"Wait awhile," said Ahmeek, looking at him cautiously. "I must ask the other beavers," and he sank beneath the water like a stone.
Pau-Puk-Keewis thought he could hear Hiawatha and the hunters crashing through the forest, and he waded out upon the dam, calling to the beavers until one head after another popped up out of the water, and all the beavers in the pond were looking at him.
"Your dwelling is very pleasant, my friends," said Pau-Puk-Keewis in an entreating voice; "cannot you change me also into a beaver?"
"Yes," said Ahmeek, "let yourself slide down into the water and you shall become as we are."
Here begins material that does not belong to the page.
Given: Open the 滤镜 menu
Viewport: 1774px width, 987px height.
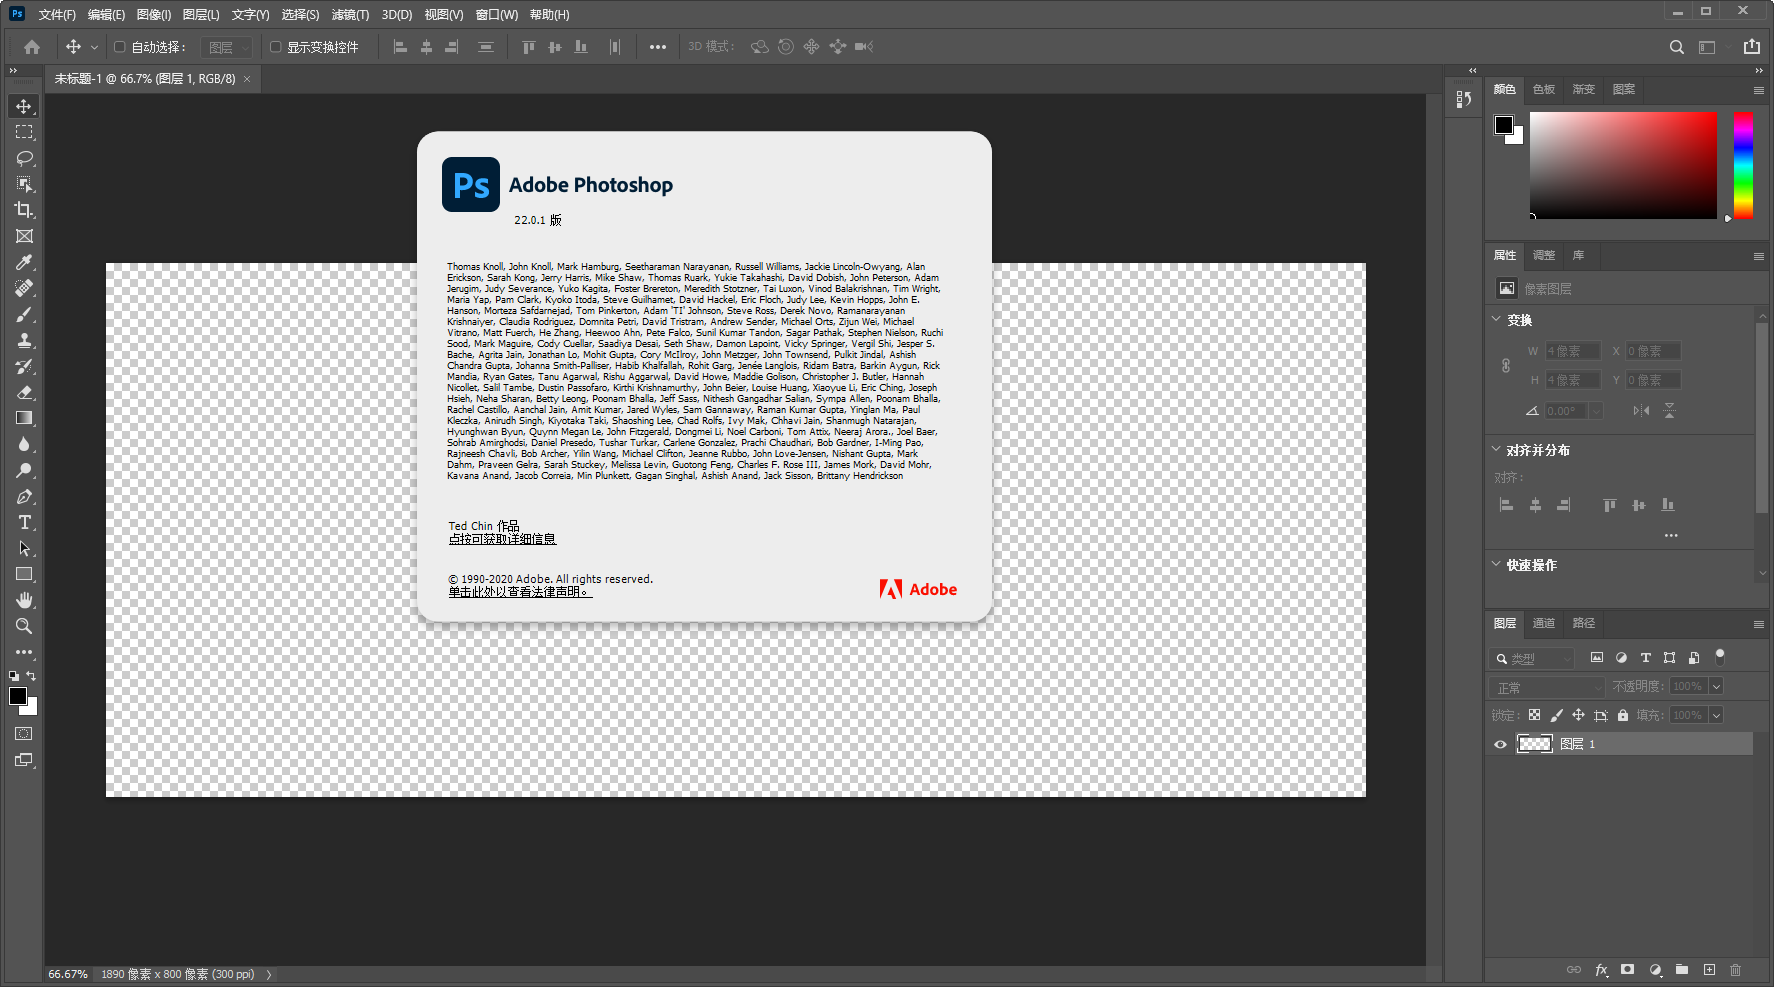Looking at the screenshot, I should pyautogui.click(x=349, y=14).
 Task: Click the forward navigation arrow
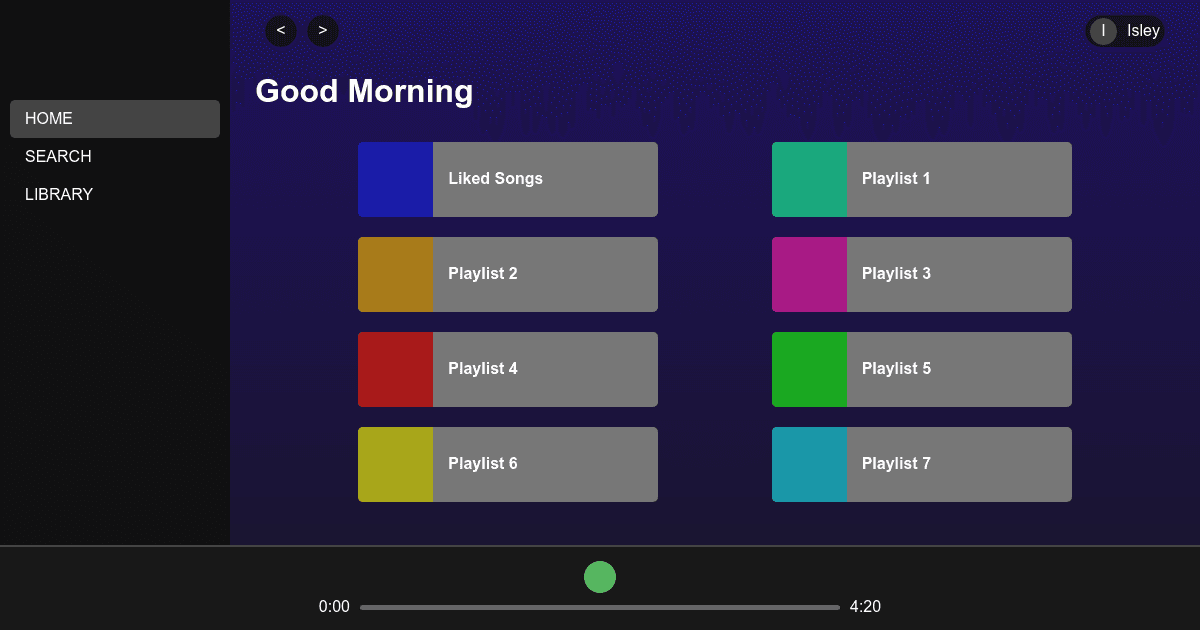coord(323,31)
Pau-Puk-Keewis slid down into the water and his deer-skin shirt and moccasins and leggings became black and shiny. His fringes drew together into a clump, and became a broad black tail; his teeth became sharp, and long whiskers sprouted out from his cheeks. He was changed into a beaver.
"Make me large," he said, as he swam about the pond; "make me ten times larger than the other beavers," and Ahmeek said: "Yes, when you enter our lodge beneath the water you shall be ten times as large as any one of us."
They sank down through the water, and Pau-Puk-Keewis saw great stores of food upon the bottom. They entered the lodge and came up inside of it above the surface of the water, and the lodge was divided into large rooms, with ledges on which the beavers slept. There they made Pau-Puk-Keewis ten times larger than any other beaver, and they said to him: "Thenceforth you shall rule over all the rest of us and be our king."
But Pau-Puk-Keewis had not been sitting long upon the throne of the beavers, when he heard the voice of the beaver watchman call out from among the water-lilies: "Hiawatha, Hiawatha!" There was a shout and a noise of rending branches, and the water sucked out of the beavers' lodge and left it high and dry; their dam was broken. The hunters jumped on the roof of the lodge and broke a great hole in it, through which the sunlight streamed as the beavers scuttled away through their doorway to seek safety in deeper water. But Pau-Puk-Keewis was so big, and so puffed up with heavy feeding and the pride of being a king, that he could not crawl through the doorway with the others, but was helpless before the hunters.
Hiawatha looked through the roof and cried: "Ah, Pau-Puk-Keewis, I know you in spite of your disguise. I said that you could not escape me," and Hiawatha and his hunters beat Pau-Puk-Keewis with their heavy clubs until the beaver's skull was broken into pieces.
Six tall hunters bore the body of the beaver homeward, and it was so heavy that they had to carry it slung from poles and branches that rested on their shoulders. But within the dead body Pau-Puk-Keewis still lived, and thought and felt exactly as a man; and at last, with great effort he gathered himself together, left the beaver's body and, assuming once more his own form, he vanished in the forest.